Problem requirements = Each entry here is to be restated word for word.

============

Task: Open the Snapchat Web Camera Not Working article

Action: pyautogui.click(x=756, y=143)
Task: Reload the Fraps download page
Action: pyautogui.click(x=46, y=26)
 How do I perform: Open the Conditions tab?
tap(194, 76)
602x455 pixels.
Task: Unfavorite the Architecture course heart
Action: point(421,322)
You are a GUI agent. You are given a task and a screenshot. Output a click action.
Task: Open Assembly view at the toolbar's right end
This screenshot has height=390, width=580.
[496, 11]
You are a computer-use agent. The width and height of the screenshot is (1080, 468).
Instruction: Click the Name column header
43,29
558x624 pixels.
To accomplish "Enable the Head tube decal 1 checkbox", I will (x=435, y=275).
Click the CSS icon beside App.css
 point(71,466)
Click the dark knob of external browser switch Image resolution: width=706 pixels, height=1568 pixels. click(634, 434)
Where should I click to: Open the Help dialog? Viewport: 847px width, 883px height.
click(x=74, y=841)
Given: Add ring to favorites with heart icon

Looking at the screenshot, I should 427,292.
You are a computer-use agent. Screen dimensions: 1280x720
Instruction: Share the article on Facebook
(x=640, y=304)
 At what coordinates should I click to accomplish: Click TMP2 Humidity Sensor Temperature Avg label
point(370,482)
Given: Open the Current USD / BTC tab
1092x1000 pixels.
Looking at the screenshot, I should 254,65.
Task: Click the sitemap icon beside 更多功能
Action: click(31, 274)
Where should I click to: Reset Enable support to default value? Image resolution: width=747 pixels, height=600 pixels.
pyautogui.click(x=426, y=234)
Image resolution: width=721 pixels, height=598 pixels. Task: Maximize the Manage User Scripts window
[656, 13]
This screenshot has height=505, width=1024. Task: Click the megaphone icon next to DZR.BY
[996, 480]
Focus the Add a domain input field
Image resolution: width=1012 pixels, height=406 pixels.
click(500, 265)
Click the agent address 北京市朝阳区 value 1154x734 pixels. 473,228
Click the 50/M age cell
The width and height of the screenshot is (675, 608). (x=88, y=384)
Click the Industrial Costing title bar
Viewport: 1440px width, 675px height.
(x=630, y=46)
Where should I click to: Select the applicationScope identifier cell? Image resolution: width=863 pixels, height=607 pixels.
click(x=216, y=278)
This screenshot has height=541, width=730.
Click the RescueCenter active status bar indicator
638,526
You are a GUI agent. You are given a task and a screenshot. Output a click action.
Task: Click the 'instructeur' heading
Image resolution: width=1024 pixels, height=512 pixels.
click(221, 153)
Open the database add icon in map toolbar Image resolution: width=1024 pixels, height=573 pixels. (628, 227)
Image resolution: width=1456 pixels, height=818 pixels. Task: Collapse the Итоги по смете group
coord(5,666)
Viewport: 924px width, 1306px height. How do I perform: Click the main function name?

============

Expected answer =
Task: Open the Snapchat Web Camera Not Working article

Action: pyautogui.click(x=756, y=143)
Task: Reload the Fraps download page
Action: pyautogui.click(x=46, y=26)
 How do I perform: Open the Conditions tab?
tap(194, 76)
602x455 pixels.
Task: Unfavorite the Architecture course heart
Action: point(421,322)
You are a GUI agent. You are given a task and a screenshot. Output a click action.
Task: Open Assembly view at the toolbar's right end
This screenshot has height=390, width=580.
[496, 11]
You are a computer-use agent. The width and height of the screenshot is (1080, 468).
Instruction: Click the Name column header
43,29
558x624 pixels.
To accomplish "Enable the Head tube decal 1 checkbox", I will (x=435, y=275).
Click the CSS icon beside App.css
 point(71,466)
Click the dark knob of external browser switch Image resolution: width=706 pixels, height=1568 pixels. click(634, 434)
Where should I click to: Open the Help dialog? Viewport: 847px width, 883px height.
click(x=74, y=841)
Given: Add ring to favorites with heart icon

Looking at the screenshot, I should 427,292.
You are a computer-use agent. Screen dimensions: 1280x720
Instruction: Share the article on Facebook
(x=640, y=304)
 At what coordinates should I click to accomplish: Click TMP2 Humidity Sensor Temperature Avg label
point(370,482)
Given: Open the Current USD / BTC tab
1092x1000 pixels.
Looking at the screenshot, I should 254,65.
Task: Click the sitemap icon beside 更多功能
Action: click(31, 274)
Where should I click to: Reset Enable support to default value? Image resolution: width=747 pixels, height=600 pixels.
pyautogui.click(x=426, y=234)
Image resolution: width=721 pixels, height=598 pixels. Task: Maximize the Manage User Scripts window
[656, 13]
This screenshot has height=505, width=1024. Task: Click the megaphone icon next to DZR.BY
[996, 480]
Focus the Add a domain input field
Image resolution: width=1012 pixels, height=406 pixels.
click(500, 265)
Click the agent address 北京市朝阳区 value 1154x734 pixels. 473,228
Click the 50/M age cell
The width and height of the screenshot is (675, 608). (x=88, y=384)
Click the Industrial Costing title bar
Viewport: 1440px width, 675px height.
(x=630, y=46)
Where should I click to: Select the applicationScope identifier cell? Image resolution: width=863 pixels, height=607 pixels.
click(x=216, y=278)
This screenshot has height=541, width=730.
Click the RescueCenter active status bar indicator
638,526
You are a GUI agent. You are given a task and a screenshot. Output a click action.
Task: Click the 'instructeur' heading
Image resolution: width=1024 pixels, height=512 pixels.
click(221, 153)
Open the database add icon in map toolbar Image resolution: width=1024 pixels, height=573 pixels. (628, 227)
Image resolution: width=1456 pixels, height=818 pixels. Task: Collapse the Итоги по смете group
coord(5,666)
Viewport: 924px width, 1306px height. How do I perform: Click the main function name?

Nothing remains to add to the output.